1832.- TIRANÍA INTERIOR DEL ODIO



1832.- TIRANÍA INTERIOR DEL ODIO

 De repente sentimos angustia, miedo, vacío y desolación, llegan también la desesperación y la histeria nuestro otros tormentos espirituales, eso debería ponernos sobre aviso que nos hallamos ahí abajo, lejos de Dios, hundidos en nosotros mismos pensando en neutro ‘yo’, el judas, el traidor, desconfiando de Dios y de su Amor.

 Encerrados en nosotros, centrados en sí, a cada instante nos hundimos mas en el abismo que somos y en la nada desamorada y miserable en la que nos convertimos, por ello, a cada instante la vida se vuelve mas muerte, mas infernal, mas desolada, mas miserable, mas insufrible.

 Ahí el alma se reseca, se estrecha, se retuerce en el interior, padecemos su miseria desamorada. Es como un trapo de piso que se estruja y retuerce, tanto en la frente, como en la garganta, el pecho, la boca del estómago y en las entrañas.

 Es como un pomo de dentífrico que se estruja y retuerce vaciándose, pero es el alma que se va vaciando de vida, que se auto-consume por un lado, y que es consumida por satanás y la muerte eterna por el otro.

 Las almas están oprimidas y son exprimidas, tanto por su hundimiento en sí, por la estrechez de su amor, como por el adversario y la muerte eterna que pueden echárseles encima cuando advierten que éstas se han separado de Dios y hundido en sí mismas.

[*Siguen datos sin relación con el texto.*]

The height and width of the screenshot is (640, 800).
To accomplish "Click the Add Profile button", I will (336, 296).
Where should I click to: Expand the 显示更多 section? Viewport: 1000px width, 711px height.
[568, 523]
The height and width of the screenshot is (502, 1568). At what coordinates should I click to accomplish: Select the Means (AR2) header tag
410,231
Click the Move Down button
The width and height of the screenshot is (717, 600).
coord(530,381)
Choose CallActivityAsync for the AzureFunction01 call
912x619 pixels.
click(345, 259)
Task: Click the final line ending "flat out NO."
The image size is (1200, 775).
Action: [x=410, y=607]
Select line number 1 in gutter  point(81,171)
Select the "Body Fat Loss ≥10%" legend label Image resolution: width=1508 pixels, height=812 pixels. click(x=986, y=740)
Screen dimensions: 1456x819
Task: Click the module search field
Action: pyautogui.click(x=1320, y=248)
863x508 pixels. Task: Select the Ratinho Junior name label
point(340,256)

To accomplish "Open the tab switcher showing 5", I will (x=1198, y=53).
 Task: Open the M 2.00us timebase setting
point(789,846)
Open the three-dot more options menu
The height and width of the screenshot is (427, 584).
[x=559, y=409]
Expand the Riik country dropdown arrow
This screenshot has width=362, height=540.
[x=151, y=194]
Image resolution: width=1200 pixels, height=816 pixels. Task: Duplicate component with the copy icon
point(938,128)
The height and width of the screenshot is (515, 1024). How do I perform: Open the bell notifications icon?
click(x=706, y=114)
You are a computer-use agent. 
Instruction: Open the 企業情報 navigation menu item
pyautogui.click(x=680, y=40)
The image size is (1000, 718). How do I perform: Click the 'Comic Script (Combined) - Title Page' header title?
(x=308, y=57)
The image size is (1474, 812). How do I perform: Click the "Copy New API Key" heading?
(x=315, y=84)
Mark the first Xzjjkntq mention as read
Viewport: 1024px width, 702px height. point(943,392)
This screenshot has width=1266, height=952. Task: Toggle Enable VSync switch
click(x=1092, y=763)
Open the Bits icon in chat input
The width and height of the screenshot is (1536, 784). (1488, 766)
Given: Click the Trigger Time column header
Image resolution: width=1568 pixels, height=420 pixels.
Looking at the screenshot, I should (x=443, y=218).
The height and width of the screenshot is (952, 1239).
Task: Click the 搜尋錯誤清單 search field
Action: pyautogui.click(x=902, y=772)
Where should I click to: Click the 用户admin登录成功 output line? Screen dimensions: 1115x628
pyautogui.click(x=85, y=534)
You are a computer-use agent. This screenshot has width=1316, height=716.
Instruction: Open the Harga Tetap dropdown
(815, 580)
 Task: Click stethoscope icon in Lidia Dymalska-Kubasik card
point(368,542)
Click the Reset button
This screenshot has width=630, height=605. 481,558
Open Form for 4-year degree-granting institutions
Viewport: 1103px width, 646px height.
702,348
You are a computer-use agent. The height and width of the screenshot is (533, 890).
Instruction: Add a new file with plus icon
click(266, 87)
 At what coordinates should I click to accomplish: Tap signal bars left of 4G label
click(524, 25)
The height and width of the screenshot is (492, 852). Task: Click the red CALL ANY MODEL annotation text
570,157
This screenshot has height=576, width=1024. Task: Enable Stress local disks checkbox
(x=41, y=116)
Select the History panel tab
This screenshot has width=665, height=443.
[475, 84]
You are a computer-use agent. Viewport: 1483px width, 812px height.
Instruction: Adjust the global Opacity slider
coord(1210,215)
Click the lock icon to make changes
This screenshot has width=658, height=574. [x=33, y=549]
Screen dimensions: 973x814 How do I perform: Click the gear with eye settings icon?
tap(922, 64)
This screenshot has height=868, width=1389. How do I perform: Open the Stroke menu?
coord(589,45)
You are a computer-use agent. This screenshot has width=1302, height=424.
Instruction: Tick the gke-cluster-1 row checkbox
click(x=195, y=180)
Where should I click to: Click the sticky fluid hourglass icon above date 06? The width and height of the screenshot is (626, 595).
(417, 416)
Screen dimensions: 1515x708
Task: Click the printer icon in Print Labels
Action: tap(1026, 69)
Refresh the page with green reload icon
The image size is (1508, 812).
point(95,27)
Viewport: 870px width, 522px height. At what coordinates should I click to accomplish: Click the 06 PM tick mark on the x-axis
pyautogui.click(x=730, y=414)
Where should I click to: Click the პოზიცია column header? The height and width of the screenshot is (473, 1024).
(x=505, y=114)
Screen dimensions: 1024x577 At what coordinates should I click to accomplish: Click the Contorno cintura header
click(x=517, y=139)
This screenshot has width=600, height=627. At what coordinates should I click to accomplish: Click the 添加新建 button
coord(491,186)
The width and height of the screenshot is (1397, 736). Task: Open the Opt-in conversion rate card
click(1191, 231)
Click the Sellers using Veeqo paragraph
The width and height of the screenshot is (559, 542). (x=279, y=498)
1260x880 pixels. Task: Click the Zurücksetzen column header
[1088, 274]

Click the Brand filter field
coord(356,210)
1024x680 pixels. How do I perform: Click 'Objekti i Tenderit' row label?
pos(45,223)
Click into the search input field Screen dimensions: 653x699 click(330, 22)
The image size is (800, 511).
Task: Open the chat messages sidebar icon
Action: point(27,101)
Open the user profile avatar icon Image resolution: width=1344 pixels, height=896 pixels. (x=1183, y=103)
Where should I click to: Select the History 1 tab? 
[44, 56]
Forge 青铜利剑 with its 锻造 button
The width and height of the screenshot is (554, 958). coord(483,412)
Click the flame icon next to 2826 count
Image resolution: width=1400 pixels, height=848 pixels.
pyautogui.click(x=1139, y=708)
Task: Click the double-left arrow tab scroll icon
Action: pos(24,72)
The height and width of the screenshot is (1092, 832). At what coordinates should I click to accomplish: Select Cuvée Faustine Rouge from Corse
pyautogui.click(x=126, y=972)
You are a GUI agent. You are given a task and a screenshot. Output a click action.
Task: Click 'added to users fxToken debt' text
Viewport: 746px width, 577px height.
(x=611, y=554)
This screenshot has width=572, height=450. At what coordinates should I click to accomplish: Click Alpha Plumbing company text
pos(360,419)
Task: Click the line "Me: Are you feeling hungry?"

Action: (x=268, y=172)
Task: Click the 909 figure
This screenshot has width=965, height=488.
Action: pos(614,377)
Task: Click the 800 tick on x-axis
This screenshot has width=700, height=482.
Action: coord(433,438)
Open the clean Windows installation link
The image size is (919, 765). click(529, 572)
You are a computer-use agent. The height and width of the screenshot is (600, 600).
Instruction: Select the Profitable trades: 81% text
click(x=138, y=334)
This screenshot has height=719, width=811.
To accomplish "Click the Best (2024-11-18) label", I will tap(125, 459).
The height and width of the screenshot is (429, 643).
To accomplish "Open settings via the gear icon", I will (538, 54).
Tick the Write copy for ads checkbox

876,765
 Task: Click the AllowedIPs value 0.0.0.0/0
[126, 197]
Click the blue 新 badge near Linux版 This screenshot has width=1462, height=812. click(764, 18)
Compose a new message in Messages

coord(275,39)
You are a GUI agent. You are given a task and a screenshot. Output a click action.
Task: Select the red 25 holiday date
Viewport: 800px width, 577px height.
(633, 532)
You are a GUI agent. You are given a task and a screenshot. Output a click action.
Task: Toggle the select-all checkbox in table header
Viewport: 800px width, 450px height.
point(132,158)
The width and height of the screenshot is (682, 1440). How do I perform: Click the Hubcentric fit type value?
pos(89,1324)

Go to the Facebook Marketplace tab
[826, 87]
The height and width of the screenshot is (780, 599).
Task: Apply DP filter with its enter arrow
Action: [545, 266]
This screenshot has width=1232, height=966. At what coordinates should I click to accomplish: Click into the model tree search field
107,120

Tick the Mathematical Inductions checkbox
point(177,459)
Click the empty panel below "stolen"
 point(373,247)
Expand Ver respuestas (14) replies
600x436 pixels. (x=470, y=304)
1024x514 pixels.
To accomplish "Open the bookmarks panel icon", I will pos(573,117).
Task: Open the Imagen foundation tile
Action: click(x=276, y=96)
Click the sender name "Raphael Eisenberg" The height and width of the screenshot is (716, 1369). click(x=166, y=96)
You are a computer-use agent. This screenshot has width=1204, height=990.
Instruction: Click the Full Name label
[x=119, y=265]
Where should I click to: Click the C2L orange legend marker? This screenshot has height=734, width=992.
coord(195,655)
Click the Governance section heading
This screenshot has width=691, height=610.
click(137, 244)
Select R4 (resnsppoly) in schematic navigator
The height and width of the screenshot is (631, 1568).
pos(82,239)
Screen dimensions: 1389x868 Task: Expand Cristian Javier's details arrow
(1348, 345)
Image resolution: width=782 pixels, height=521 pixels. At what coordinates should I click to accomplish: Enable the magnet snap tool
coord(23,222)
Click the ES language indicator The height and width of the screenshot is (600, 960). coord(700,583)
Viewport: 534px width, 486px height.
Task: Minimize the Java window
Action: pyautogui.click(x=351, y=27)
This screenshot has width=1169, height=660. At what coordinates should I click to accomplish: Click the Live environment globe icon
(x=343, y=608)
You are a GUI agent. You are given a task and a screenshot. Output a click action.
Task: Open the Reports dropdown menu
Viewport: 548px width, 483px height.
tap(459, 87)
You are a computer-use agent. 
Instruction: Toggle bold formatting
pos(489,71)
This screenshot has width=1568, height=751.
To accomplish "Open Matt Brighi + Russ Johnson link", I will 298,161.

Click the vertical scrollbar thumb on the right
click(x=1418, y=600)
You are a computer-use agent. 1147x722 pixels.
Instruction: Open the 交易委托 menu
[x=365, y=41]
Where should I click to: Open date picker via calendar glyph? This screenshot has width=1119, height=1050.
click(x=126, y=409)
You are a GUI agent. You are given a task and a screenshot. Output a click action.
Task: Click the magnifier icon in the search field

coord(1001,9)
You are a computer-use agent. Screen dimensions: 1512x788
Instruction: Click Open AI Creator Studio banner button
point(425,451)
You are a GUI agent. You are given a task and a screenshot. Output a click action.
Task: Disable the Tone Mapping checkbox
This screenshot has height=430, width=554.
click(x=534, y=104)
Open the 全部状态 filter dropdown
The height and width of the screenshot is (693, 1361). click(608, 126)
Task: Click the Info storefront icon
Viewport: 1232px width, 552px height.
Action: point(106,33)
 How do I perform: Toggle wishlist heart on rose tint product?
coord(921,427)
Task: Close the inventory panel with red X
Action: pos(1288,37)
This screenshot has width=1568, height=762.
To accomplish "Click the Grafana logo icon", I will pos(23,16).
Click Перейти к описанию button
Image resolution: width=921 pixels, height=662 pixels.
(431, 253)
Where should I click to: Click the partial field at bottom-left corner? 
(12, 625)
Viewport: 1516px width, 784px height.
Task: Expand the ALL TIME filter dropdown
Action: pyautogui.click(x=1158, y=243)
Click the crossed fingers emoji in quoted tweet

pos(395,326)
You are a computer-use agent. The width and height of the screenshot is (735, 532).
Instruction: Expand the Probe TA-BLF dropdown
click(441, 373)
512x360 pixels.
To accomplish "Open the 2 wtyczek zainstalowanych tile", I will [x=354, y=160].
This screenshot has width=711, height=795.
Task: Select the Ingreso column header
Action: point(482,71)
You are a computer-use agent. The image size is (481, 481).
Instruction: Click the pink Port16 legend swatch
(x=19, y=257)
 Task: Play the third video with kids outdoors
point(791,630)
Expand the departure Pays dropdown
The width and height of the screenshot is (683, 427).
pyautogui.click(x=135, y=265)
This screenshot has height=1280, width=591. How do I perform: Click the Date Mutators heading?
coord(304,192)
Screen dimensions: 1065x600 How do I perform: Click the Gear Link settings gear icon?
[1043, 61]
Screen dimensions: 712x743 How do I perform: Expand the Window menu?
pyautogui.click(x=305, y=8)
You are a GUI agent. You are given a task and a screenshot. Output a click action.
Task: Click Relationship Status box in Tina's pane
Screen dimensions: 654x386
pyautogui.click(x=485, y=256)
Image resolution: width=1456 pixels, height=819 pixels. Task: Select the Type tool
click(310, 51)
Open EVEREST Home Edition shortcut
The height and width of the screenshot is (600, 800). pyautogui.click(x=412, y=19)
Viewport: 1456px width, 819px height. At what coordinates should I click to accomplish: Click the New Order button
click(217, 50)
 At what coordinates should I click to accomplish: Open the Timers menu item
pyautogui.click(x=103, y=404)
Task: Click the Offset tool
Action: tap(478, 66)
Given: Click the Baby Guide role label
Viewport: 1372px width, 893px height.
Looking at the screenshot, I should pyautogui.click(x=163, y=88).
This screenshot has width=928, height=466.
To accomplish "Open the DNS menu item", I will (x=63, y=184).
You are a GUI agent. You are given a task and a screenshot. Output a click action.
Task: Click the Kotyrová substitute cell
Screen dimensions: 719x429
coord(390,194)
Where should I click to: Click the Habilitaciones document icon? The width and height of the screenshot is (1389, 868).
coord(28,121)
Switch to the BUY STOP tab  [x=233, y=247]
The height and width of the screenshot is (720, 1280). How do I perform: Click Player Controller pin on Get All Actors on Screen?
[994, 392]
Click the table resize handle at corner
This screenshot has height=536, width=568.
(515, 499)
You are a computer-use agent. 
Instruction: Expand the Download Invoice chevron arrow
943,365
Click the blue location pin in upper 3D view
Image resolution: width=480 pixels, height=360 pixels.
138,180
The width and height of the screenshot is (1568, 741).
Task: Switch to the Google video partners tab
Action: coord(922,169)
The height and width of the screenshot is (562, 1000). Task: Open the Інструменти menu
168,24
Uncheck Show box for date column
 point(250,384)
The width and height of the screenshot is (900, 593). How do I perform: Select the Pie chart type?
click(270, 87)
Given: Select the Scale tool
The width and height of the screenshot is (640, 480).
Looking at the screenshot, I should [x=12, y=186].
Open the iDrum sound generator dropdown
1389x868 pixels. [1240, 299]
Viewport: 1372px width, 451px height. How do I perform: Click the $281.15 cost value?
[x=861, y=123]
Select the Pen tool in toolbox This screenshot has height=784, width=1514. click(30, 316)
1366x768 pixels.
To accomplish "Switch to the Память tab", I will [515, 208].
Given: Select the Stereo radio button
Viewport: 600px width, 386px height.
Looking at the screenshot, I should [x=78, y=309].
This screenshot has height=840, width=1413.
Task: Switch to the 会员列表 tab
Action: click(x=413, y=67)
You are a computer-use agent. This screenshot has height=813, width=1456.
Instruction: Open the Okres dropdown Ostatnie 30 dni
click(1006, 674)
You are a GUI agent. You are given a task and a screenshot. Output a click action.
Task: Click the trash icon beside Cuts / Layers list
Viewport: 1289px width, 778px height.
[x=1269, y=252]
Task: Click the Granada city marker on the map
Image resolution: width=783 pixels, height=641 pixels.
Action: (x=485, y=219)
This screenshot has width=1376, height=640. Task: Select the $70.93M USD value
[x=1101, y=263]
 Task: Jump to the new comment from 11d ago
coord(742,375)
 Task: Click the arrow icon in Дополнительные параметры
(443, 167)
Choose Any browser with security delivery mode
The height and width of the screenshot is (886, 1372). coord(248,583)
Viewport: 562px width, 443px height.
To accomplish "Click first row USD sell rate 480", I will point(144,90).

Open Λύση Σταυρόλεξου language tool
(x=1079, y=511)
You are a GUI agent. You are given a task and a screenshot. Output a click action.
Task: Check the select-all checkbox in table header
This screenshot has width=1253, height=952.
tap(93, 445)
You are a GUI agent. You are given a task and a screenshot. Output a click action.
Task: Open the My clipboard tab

 Privadas las almas de Dios, cosa que ocurre por voluntad y elección propia, sufren su ausencia y el asalto de los enemigos espirituales que aprovechan a devorarlas. También sufren el odio o veneno que fermenta en su ser vicioso, corrupto y desamorado que es como ácido que quema, corroe, consume, devora, estropea.

 El odio se genera por rencor, porque no hemos perdonado, y es como veneno, ácido corrosivo, erosiona y destruye a las almas por dentro. El odio es odio siempre, no estamos a salvo del propio odio, el mismo odio que tenemos contra otros, nos odia.

 Ese odio se mueve en contra nuestra, y mientras carece de víctimas externas a las que estropear, maltratar y devorar, nos maltrata y consume a nosotros, es lo que en el mundo se ha llamado ‘el complejo militar-industrial’ que quiere guerra para continuar teniendo poder y dinero.

 Mientras no busquemos a Dios, vamos a seguir pudriéndonos en vida, vamos a continuar generando odio, éste va a seguir consumiéndonos, devorándonos, destruyéndonos y transformándonos a imagen y semejanza del primer autodestruido por su odio-veneno satanás.